2.3.1.2 9-(2-Hydroxyphenyl)-9H-xanthene-3,6-diol (1b)
Yellow powder; Yield 78.52%; m.p. 132–134 °C. IR (KBr): ν/cm−1 = 3463–3205 (OH), 3151–3037 (CH), 1606, 1508, 1454 (ring C⚌C), 1076 (ether C–O); 837, 756 (CH). 1H-NMR (DMSO-d6): δ ppm = 5.43 (s, 3H, -OH), 5.63 (s, 1H, CH), 6.21–6.86 (m, 10H, Ar-H), 6.27 (s, 2H), 6.49 (d, 2H), 6.86 (d, 2H). EIMS (70 eV, m/z) 306 (M+). MW: 306.31 Anal. Calcd for C19H14O4: C, 74.50; H, 4.61. Found: C, 74.69; H, 4.68.
2.3.1.3 9-(4-Hydroxyphenyl)-9H-xanthene-3,6-diol (1c)
Yellow powder; Yield 80.62%; m.p. 129–131 °C. IR (KBr): ν/cm−1 = 3292–3178 (OH), 3129–3076 (CH); 1604, 1510, 1431(ring C⚌C), 1076 (ether C–O), 844, 577 (CH).
1H-NMR (DMSO-d6): δ ppm = 5.48 (s, 1H, -OH), 5.69 (s, 2H, -OH), 5.77 (s, 1H, CH), 6.13–6.82 (m, 6H, Ar-H), 6.37 (s, 2H), 6.53 (d, 2H), 6.63 (d, 2H), 6.82 (d, 2H). EIMS (70 eV, m/z) 306 (M+). MW: 306.31 Anal. Calcd for C19H14O4: C, 74.50; H, 4.61. Found: C, 74.76; H, 4.54.
2.3.1.4 9-(4-Hydroxy-3-methoxyphenyl)-9H-xanthene-3,6-diol (1d)
Orange crystals; Yield 76.54%; m.p. 199–202 °C. IR (KBr): ν/cm−1 = 3259–3190 (OH), 3156–3028 (CH); 1604, 1512, 1427 (ring C⚌C), 1076 (ether C–O), 844, 767 (CH). 1H-NMR (DMSO-d6): δ ppm = 3.59 (s, 3H, OCH3), 5.23 (s, 2H, -OH), 5.48 (s, 1H, -OH), 5.73 (s, 1H, CH), 6.15–6.98 (m, 9H, Ar-H), 6.35 (s, 2H), 6.37 (s, 2H), 6.94 (d, 2H).

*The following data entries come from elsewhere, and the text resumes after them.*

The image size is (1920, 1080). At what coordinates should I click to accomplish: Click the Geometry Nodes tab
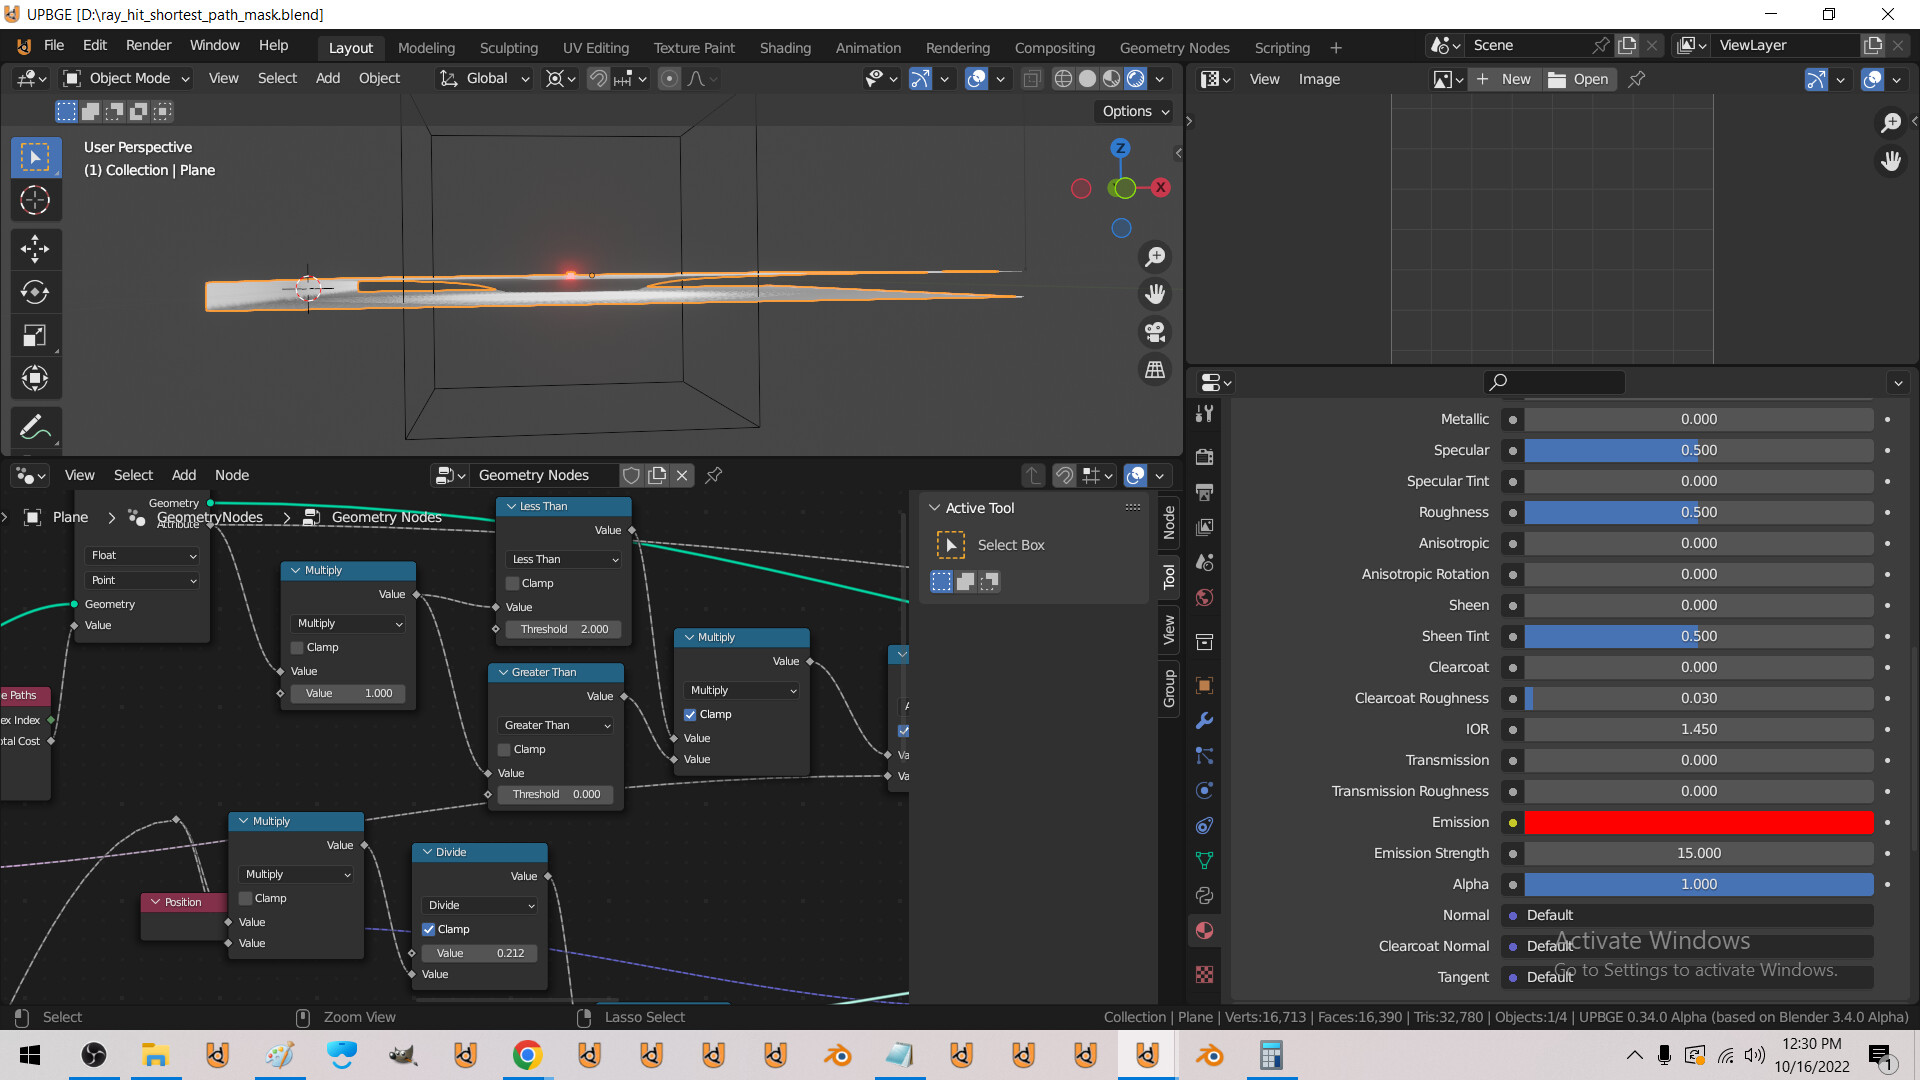tap(1172, 47)
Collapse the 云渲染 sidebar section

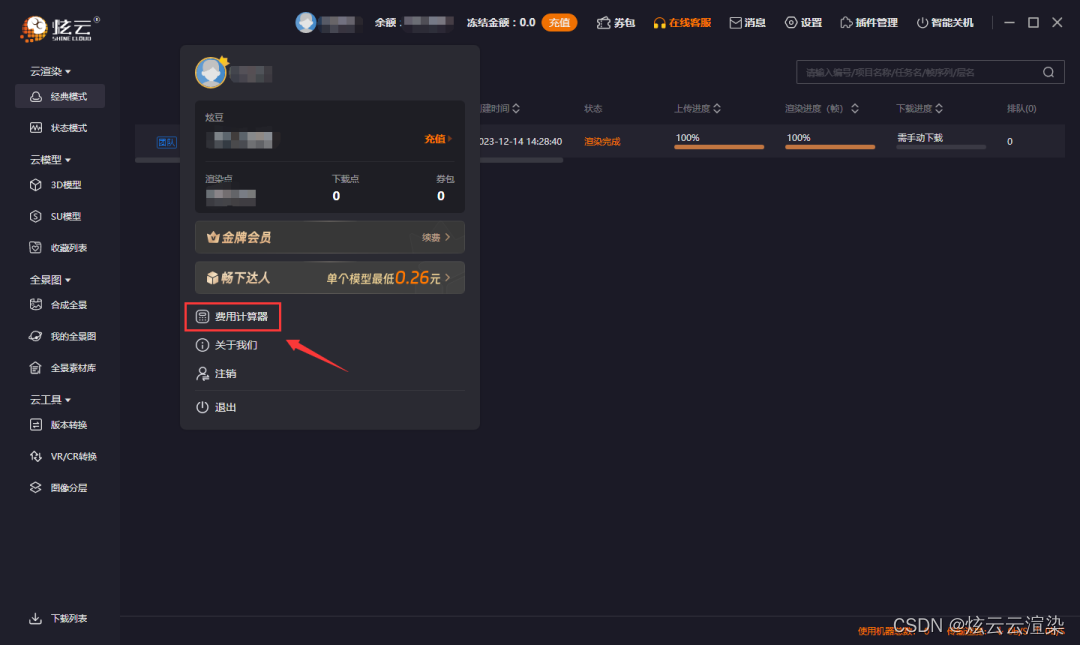(50, 72)
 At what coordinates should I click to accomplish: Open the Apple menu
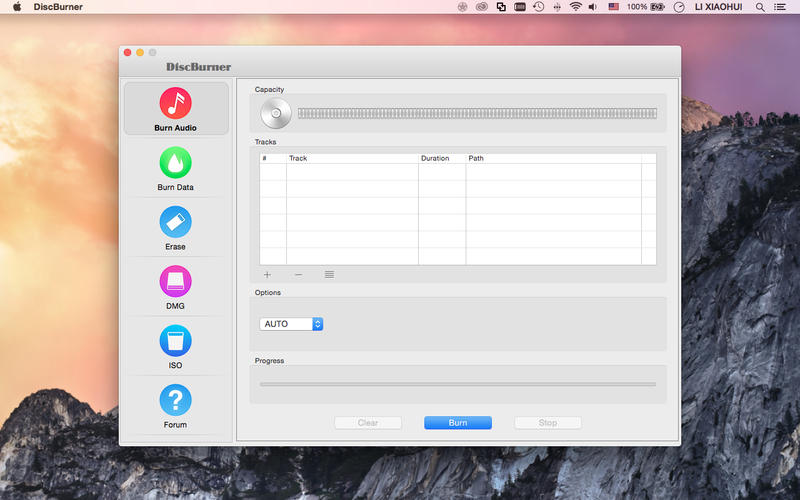click(x=17, y=7)
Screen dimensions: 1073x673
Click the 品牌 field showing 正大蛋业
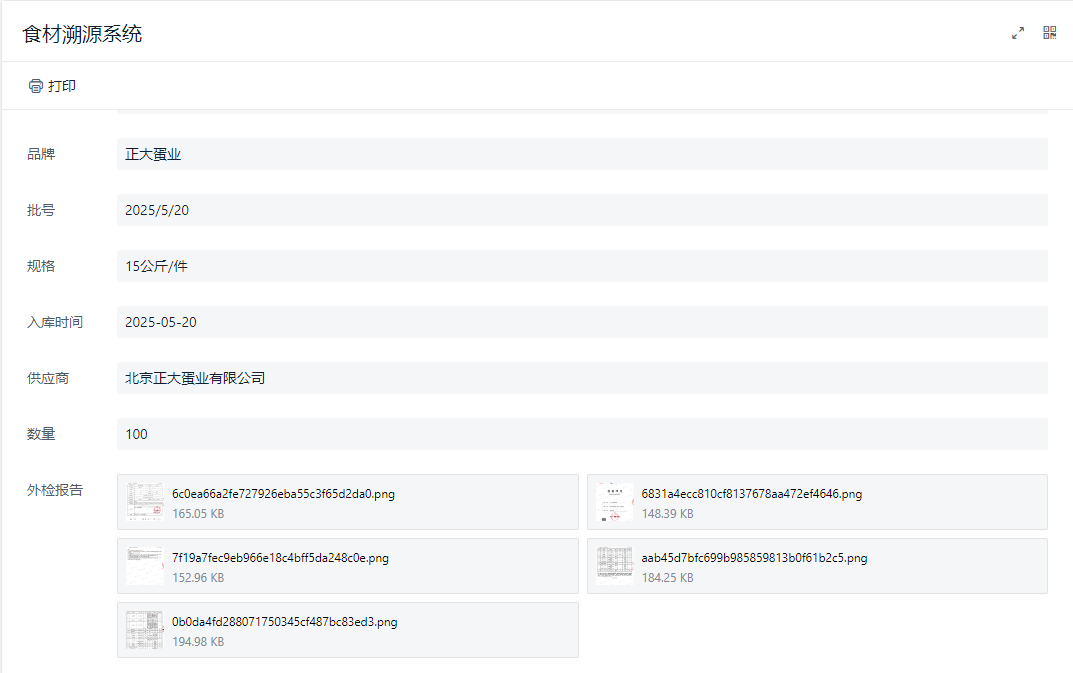[x=582, y=154]
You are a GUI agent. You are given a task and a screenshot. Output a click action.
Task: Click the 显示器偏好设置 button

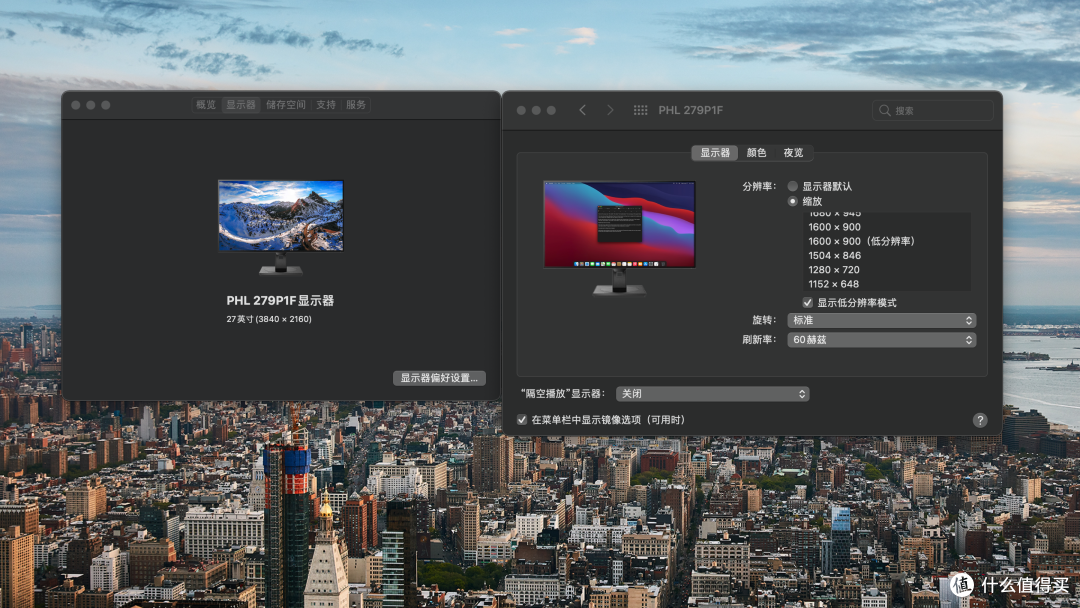click(x=438, y=377)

EIMS (70 eV, m/z) 336 (M+). MW: 336.34 Anal. Calcd for C20H16O5: C, 71.42; H, 4.79. Found: C, 71.56; H, 4.68.
2.3.1.5 9-(4-Chlorophenyl)-9H-xanthene-3,6-diol (1e)
Yellow crystals; Yield 82.00%; m.p. > 225 °C. IR (KBr): ν/cm−1 = 3510–3328 (OH), 3192–3045 (CH); 1612, 1496, 1431 (ring C⚌C), 1087 (ether C–O), 844, 767 (CH); 725 (C-l).
1H-NMR (DMSO-d6): δ ppm = 5.28 (s, 2H), 5.45 (s, 1H), 6.21–6.68 (m, 6H, Ar-H), 6.24 (s,2H), 6.67,6.68 (d,2H), 6.90, 6.93 (d, 2H), 7.18,7.21 (d, 2H). EIMS (70 eV, m/z) 324 (M+), 326 (M + 2H). MW: 324.76 Anal. Calcd for C19H13ClO3: C, 70.27; H, 4.03. Found: C, 70.02; H, 3.88.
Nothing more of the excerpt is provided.